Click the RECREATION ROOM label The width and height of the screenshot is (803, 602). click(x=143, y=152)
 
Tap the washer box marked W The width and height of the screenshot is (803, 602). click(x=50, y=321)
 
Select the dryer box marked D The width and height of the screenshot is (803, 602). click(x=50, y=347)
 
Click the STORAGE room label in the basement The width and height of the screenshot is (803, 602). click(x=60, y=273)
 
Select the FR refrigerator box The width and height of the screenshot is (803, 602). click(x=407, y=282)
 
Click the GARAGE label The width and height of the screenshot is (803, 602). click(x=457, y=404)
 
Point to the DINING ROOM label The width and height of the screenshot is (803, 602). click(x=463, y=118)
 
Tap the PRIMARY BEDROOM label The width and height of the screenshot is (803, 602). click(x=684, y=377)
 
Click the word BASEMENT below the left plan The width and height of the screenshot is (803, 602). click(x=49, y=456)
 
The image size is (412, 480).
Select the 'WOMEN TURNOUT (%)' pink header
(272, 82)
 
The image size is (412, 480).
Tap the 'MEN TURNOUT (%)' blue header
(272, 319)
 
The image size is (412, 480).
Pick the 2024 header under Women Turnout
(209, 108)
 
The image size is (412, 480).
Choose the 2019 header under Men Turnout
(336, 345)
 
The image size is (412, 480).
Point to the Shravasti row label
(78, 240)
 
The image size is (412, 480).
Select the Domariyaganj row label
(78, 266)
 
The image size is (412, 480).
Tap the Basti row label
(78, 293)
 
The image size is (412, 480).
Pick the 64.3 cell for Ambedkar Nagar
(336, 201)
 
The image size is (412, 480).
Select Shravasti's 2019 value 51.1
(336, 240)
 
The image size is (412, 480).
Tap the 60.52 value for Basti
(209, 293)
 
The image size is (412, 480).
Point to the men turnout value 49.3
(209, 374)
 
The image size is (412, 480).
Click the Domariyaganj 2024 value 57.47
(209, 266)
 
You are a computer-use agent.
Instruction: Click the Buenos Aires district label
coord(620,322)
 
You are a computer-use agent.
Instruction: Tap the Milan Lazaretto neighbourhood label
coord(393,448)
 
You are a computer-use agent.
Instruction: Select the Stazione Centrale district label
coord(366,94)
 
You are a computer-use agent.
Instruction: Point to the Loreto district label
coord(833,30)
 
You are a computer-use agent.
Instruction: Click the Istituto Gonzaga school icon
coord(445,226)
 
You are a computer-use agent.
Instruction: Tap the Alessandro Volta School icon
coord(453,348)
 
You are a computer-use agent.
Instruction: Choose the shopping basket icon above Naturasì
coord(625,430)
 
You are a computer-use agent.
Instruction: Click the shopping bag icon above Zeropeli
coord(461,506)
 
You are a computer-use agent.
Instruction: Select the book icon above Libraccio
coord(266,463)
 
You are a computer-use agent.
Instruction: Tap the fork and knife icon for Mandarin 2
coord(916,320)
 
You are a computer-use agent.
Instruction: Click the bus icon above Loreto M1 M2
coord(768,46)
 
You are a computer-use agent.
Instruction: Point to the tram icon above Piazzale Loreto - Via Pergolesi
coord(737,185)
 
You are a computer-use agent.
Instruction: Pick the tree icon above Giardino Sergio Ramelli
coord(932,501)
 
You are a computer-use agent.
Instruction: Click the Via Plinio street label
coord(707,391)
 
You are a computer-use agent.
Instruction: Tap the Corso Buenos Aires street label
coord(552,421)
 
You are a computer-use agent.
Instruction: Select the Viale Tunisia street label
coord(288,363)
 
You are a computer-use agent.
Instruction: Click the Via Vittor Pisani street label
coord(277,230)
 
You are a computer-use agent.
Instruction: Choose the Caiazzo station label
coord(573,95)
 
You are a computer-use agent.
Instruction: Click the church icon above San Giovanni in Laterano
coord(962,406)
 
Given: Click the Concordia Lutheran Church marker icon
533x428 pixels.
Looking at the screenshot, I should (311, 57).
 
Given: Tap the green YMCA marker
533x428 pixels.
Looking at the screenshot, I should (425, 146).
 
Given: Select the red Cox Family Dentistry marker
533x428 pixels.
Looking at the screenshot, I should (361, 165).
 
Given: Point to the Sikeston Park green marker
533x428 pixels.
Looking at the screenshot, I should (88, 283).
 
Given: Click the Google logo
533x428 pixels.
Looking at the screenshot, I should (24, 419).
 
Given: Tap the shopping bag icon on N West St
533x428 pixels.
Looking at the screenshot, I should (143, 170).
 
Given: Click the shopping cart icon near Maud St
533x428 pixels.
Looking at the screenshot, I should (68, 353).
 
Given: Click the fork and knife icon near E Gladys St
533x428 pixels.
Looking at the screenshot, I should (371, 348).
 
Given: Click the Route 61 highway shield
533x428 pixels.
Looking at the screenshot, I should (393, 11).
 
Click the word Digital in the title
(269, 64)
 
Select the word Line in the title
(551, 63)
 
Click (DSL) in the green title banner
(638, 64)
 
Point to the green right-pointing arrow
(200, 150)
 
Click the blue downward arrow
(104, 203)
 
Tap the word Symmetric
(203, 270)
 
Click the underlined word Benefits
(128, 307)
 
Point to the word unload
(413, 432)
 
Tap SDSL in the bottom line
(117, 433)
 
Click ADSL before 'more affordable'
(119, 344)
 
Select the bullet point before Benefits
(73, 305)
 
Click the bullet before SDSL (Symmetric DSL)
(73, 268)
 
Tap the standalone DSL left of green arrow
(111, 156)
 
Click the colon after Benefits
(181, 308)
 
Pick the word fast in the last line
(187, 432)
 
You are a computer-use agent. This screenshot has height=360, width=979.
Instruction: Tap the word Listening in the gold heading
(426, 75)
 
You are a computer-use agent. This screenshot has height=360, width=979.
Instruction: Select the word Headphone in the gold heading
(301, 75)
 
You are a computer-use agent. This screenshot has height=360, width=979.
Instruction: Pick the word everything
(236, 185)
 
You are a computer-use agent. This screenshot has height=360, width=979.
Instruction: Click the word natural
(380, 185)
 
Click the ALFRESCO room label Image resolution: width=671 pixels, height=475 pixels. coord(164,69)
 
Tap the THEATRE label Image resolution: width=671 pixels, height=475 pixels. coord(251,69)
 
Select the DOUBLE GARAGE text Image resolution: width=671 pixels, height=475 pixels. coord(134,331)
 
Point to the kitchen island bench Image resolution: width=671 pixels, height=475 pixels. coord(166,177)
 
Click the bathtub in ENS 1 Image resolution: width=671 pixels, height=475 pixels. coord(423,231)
+++
WRITTEN REQUEST -> Rewrite every one of the entries above as a Markdown table with a "No." column for the row number and an "Entry" column holding the line, leaving out the blank lines.

RESULT OF THE TASK ->
| No. | Entry |
|---|---|
| 1 | Click the RECREATION ROOM label The width and height of the screenshot is (803, 602). click(x=143, y=152) |
| 2 | Tap the washer box marked W The width and height of the screenshot is (803, 602). click(x=50, y=321) |
| 3 | Select the dryer box marked D The width and height of the screenshot is (803, 602). click(x=50, y=347) |
| 4 | Click the STORAGE room label in the basement The width and height of the screenshot is (803, 602). click(x=60, y=273) |
| 5 | Select the FR refrigerator box The width and height of the screenshot is (803, 602). click(x=407, y=282) |
| 6 | Click the GARAGE label The width and height of the screenshot is (803, 602). click(x=457, y=404) |
| 7 | Point to the DINING ROOM label The width and height of the screenshot is (803, 602). click(x=463, y=118) |
| 8 | Tap the PRIMARY BEDROOM label The width and height of the screenshot is (803, 602). click(x=684, y=377) |
| 9 | Click the word BASEMENT below the left plan The width and height of the screenshot is (803, 602). click(x=49, y=456) |
| 10 | The image size is (412, 480). |
| 11 | Select the 'WOMEN TURNOUT (%)' pink header |
| 12 | (272, 82) |
| 13 | The image size is (412, 480). |
| 14 | Tap the 'MEN TURNOUT (%)' blue header |
| 15 | (272, 319) |
| 16 | The image size is (412, 480). |
| 17 | Pick the 2024 header under Women Turnout |
| 18 | (209, 108) |
| 19 | The image size is (412, 480). |
| 20 | Choose the 2019 header under Men Turnout |
| 21 | (336, 345) |
| 22 | The image size is (412, 480). |
| 23 | Point to the Shravasti row label |
| 24 | (78, 240) |
| 25 | The image size is (412, 480). |
| 26 | Select the Domariyaganj row label |
| 27 | (78, 266) |
| 28 | The image size is (412, 480). |
| 29 | Tap the Basti row label |
| 30 | (78, 293) |
| 31 | The image size is (412, 480). |
| 32 | Pick the 64.3 cell for Ambedkar Nagar |
| 33 | (336, 201) |
| 34 | The image size is (412, 480). |
| 35 | Select Shravasti's 2019 value 51.1 |
| 36 | (336, 240) |
| 37 | The image size is (412, 480). |
| 38 | Tap the 60.52 value for Basti |
| 39 | (209, 293) |
| 40 | The image size is (412, 480). |
| 41 | Point to the men turnout value 49.3 |
| 42 | (209, 374) |
| 43 | The image size is (412, 480). |
| 44 | Click the Domariyaganj 2024 value 57.47 |
| 45 | (209, 266) |
| 46 | You are a computer-use agent. |
| 47 | Instruction: Click the Buenos Aires district label |
| 48 | coord(620,322) |
| 49 | You are a computer-use agent. |
| 50 | Instruction: Tap the Milan Lazaretto neighbourhood label |
| 51 | coord(393,448) |
| 52 | You are a computer-use agent. |
| 53 | Instruction: Select the Stazione Centrale district label |
| 54 | coord(366,94) |
| 55 | You are a computer-use agent. |
| 56 | Instruction: Point to the Loreto district label |
| 57 | coord(833,30) |
| 58 | You are a computer-use agent. |
| 59 | Instruction: Click the Istituto Gonzaga school icon |
| 60 | coord(445,226) |
| 61 | You are a computer-use agent. |
| 62 | Instruction: Tap the Alessandro Volta School icon |
| 63 | coord(453,348) |
| 64 | You are a computer-use agent. |
| 65 | Instruction: Choose the shopping basket icon above Naturasì |
| 66 | coord(625,430) |
| 67 | You are a computer-use agent. |
| 68 | Instruction: Click the shopping bag icon above Zeropeli |
| 69 | coord(461,506) |
| 70 | You are a computer-use agent. |
| 71 | Instruction: Select the book icon above Libraccio |
| 72 | coord(266,463) |
| 73 | You are a computer-use agent. |
| 74 | Instruction: Tap the fork and knife icon for Mandarin 2 |
| 75 | coord(916,320) |
| 76 | You are a computer-use agent. |
| 77 | Instruction: Click the bus icon above Loreto M1 M2 |
| 78 | coord(768,46) |
| 79 | You are a computer-use agent. |
| 80 | Instruction: Point to the tram icon above Piazzale Loreto - Via Pergolesi |
| 81 | coord(737,185) |
| 82 | You are a computer-use agent. |
| 83 | Instruction: Pick the tree icon above Giardino Sergio Ramelli |
| 84 | coord(932,501) |
| 85 | You are a computer-use agent. |
| 86 | Instruction: Click the Via Plinio street label |
| 87 | coord(707,391) |
| 88 | You are a computer-use agent. |
| 89 | Instruction: Tap the Corso Buenos Aires street label |
| 90 | coord(552,421) |
| 91 | You are a computer-use agent. |
| 92 | Instruction: Select the Viale Tunisia street label |
| 93 | coord(288,363) |
| 94 | You are a computer-use agent. |
| 95 | Instruction: Click the Via Vittor Pisani street label |
| 96 | coord(277,230) |
| 97 | You are a computer-use agent. |
| 98 | Instruction: Choose the Caiazzo station label |
| 99 | coord(573,95) |
| 100 | You are a computer-use agent. |
| 101 | Instruction: Click the church icon above San Giovanni in Laterano |
| 102 | coord(962,406) |
| 103 | Given: Click the Concordia Lutheran Church marker icon |
| 104 | 533x428 pixels. |
| 105 | Looking at the screenshot, I should (311, 57). |
| 106 | Given: Tap the green YMCA marker |
| 107 | 533x428 pixels. |
| 108 | Looking at the screenshot, I should (425, 146). |
| 109 | Given: Select the red Cox Family Dentistry marker |
| 110 | 533x428 pixels. |
| 111 | Looking at the screenshot, I should (361, 165). |
| 112 | Given: Point to the Sikeston Park green marker |
| 113 | 533x428 pixels. |
| 114 | Looking at the screenshot, I should (88, 283). |
| 115 | Given: Click the Google logo |
| 116 | 533x428 pixels. |
| 117 | Looking at the screenshot, I should (24, 419). |
| 118 | Given: Tap the shopping bag icon on N West St |
| 119 | 533x428 pixels. |
| 120 | Looking at the screenshot, I should (143, 170). |
| 121 | Given: Click the shopping cart icon near Maud St |
| 122 | 533x428 pixels. |
| 123 | Looking at the screenshot, I should (68, 353). |
| 124 | Given: Click the fork and knife icon near E Gladys St |
| 125 | 533x428 pixels. |
| 126 | Looking at the screenshot, I should (371, 348). |
| 127 | Given: Click the Route 61 highway shield |
| 128 | 533x428 pixels. |
| 129 | Looking at the screenshot, I should (393, 11). |
| 130 | Click the word Digital in the title |
| 131 | (269, 64) |
| 132 | Select the word Line in the title |
| 133 | (551, 63) |
| 134 | Click (DSL) in the green title banner |
| 135 | (638, 64) |
| 136 | Point to the green right-pointing arrow |
| 137 | (200, 150) |
| 138 | Click the blue downward arrow |
| 139 | (104, 203) |
| 140 | Tap the word Symmetric |
| 141 | (203, 270) |
| 142 | Click the underlined word Benefits |
| 143 | (128, 307) |
| 144 | Point to the word unload |
| 145 | (413, 432) |
| 146 | Tap SDSL in the bottom line |
| 147 | (117, 433) |
| 148 | Click ADSL before 'more affordable' |
| 149 | (119, 344) |
| 150 | Select the bullet point before Benefits |
| 151 | (73, 305) |
| 152 | Click the bullet before SDSL (Symmetric DSL) |
| 153 | (73, 268) |
| 154 | Tap the standalone DSL left of green arrow |
| 155 | (111, 156) |
| 156 | Click the colon after Benefits |
| 157 | (181, 308) |
| 158 | Pick the word fast in the last line |
| 159 | (187, 432) |
| 160 | You are a computer-use agent. This screenshot has height=360, width=979. |
| 161 | Instruction: Tap the word Listening in the gold heading |
| 162 | (426, 75) |
| 163 | You are a computer-use agent. This screenshot has height=360, width=979. |
| 164 | Instruction: Select the word Headphone in the gold heading |
| 165 | (301, 75) |
| 166 | You are a computer-use agent. This screenshot has height=360, width=979. |
| 167 | Instruction: Pick the word everything |
| 168 | (236, 185) |
| 169 | You are a computer-use agent. This screenshot has height=360, width=979. |
| 170 | Instruction: Click the word natural |
| 171 | (380, 185) |
| 172 | Click the ALFRESCO room label Image resolution: width=671 pixels, height=475 pixels. coord(164,69) |
| 173 | Tap the THEATRE label Image resolution: width=671 pixels, height=475 pixels. coord(251,69) |
| 174 | Select the DOUBLE GARAGE text Image resolution: width=671 pixels, height=475 pixels. coord(134,331) |
| 175 | Point to the kitchen island bench Image resolution: width=671 pixels, height=475 pixels. coord(166,177) |
| 176 | Click the bathtub in ENS 1 Image resolution: width=671 pixels, height=475 pixels. coord(423,231) |